So genau kann sich Peter K. aus Ravensburg nicht mehr dran erinnern, was er am Sonntag, 17. April 2011, gemacht hat. Vielleicht eine Motorradtour. Könnte gut sein, denn der 45-Jährige wurde am betreffenden Tag in der Gegend von Markt Rettenbach im Unterallgäu geortet.
Der dortige Mobilfunkprovider, in dessen Netz sich das Handy des Ravensburgers eingeklinkt hatte, spuckte im Rahmen der Ermittlungen des Polizeipräsidiums Schwaben Süd/West nämlich die entsprechenden Daten aus. Und so die Handynummer die Beamten auf Peter K.s Spur. Jetzt wurde er zum DNA-Test per Speichelprobe gebeten.
36 Mal Ölflaschen geworfen
Denn die Kripo Kempten sucht noch immer den Mann, der vor fast zwei Jahren auf der Straße zwischen Markt Rettenbach und Ottobeuren so heimtückisch eine Ölspur legte, dass ein 37-jähriger Motorradfahrer dort weggerutscht und tödlich verunglückt ist.

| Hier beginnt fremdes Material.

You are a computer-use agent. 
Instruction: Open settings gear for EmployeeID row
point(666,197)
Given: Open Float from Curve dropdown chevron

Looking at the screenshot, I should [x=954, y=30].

War die Polizei zunächst von einem ortsansässigen Täter ausgegangen, fahndet sie mittlerweile deutschlandweit nach einem überregional agierenden Serientäter. Denn nach und nach sickerte unter anderem durch Aussagen von Feuerwehrleuten durch: In den Landkreisen Biberach, Sigmaringen und Alb-Donau wurden in den Jahren 2007, 2008 und 2010 ebenfalls Ölspuren gesichtet, die offenbar nach demselben Schema vorsätzlich gelegt – und mal beseitigt wurden, ohne die Polizei einzuschalten, mal stellten die Beamten die Ermittlungen in Sachen „gefährlicher Eingriff in den Straßenverkehr“ als ungeklärt ein.
Mindestens 36 Mal warf der Täter an unübersichtlichen Stellen mit Altöl gefüllte Wein- oder Sektflaschen aus seinem Autofenster auf die Straße – meist wählte er dafür beliebte Motorradausflugsstrecken. Weshalb die Polizei auf ihrer Fahndungshomepage nach potenziellen Tätern sucht, „die eine Abneigung gegen Motorradfahrer haben“.
Noch keine heiße Spur
Zwar hat die Ermittlungsgruppe „Ölfleck“ des Kemptener Polizeipräsidiums rund 330 Spuren ausgewertet und ist zahllosen Hinweisen aus der Bevölkerung nachgegangen. Allein: Eine heiße Spur ist nach wie vor Fehlanzeige: „Häufig wirkt der Täter bei einem Tötungsdelikt direkt auf ein Opfer ein – bei dem Ölfleckmord nicht“, beschreibt Polizeihauptkommissar Christian Owsinski vom Polizeipräsidium Schwaben Süd/West in Kempten die Schwierigkeit.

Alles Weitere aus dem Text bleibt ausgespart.